There’s still lots more things I want him to know and understand before he goes.

I’d like him to become more aware of the consequences of giving totally honest replies to questions.

I’d like him to Improve his time keeping and make sure his self-imposed routines work for everyone.

We’ve got time.

We need to use it well.

Looking back I think my parents were probably sick of me being at home by the time I left for university. I know I felt very ready to leave home at the age of 18 and I didn’t give any thought as to how my own parents were feeling about my departure and we certainly did not talk about it.  As we drove towards my halls of residence we got caught in traffic on Camden High street. Camden Market was in full swing, with people milling about everywhere. The colours, noises and smells were alien to me; a girl from suburbia who had rarely ventured into any city, let alone London. I was incredibly excited by everything that I saw and couldn’t believe my luck at landing in such a busy, vibrant place – I think my parents were a lot less enamored by the surroundings. As soon as they had helped me get all my stuff into my room I more or less told them to go back home as I didn’t want their presence to hinder me from the task at hand, namely finding my new friends and living my new life. I was brutal. I can see that now as I find myself on the other side of this leaving experience.

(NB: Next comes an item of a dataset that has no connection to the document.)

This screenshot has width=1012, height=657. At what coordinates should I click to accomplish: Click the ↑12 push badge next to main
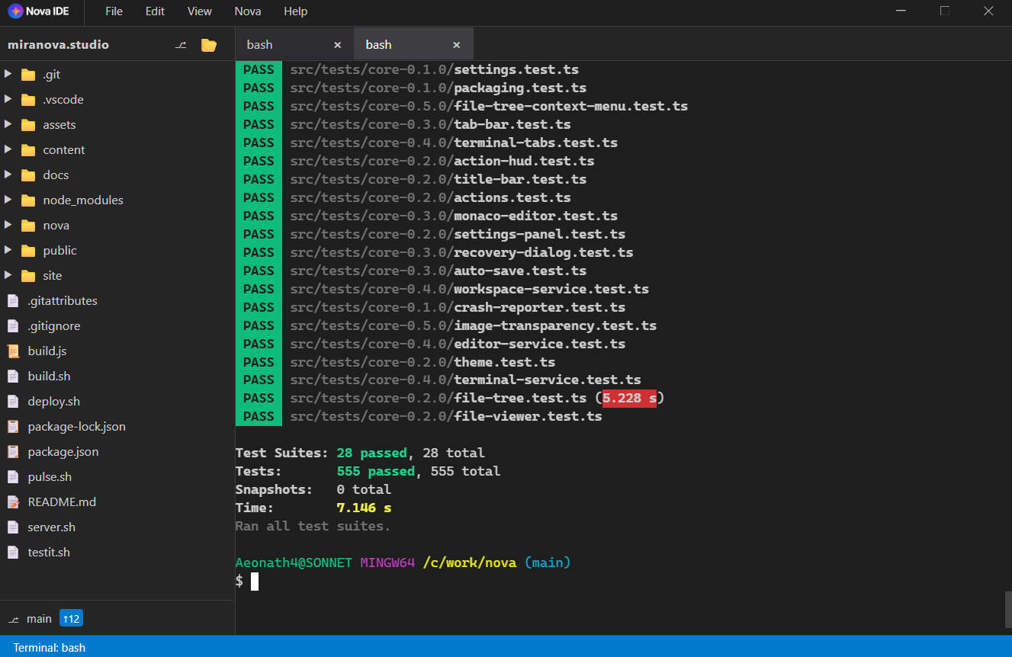click(70, 618)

Leila has, to her credit, realised that I’m struggling with this process. Nick will be away with work next weekend so I’ll be driving Leila to university by myself.

At least that was the plan until Leila announced, “Ivy should come too, you’ll need her for the journey home.”

I think she’s right.

I’m preparing myself for a brutal ejection from her halls of residence once we have unloaded all her stuff just in case she follows in my footsteps.

Whatever happens I’ll be glad to have my youngest daughter as company on the way back home.

We pour ourselves into raising our children, knowing we could have done so much more but hoping we’ve done enough.

It’s no wonder that when they leave us our hearts are wrenched.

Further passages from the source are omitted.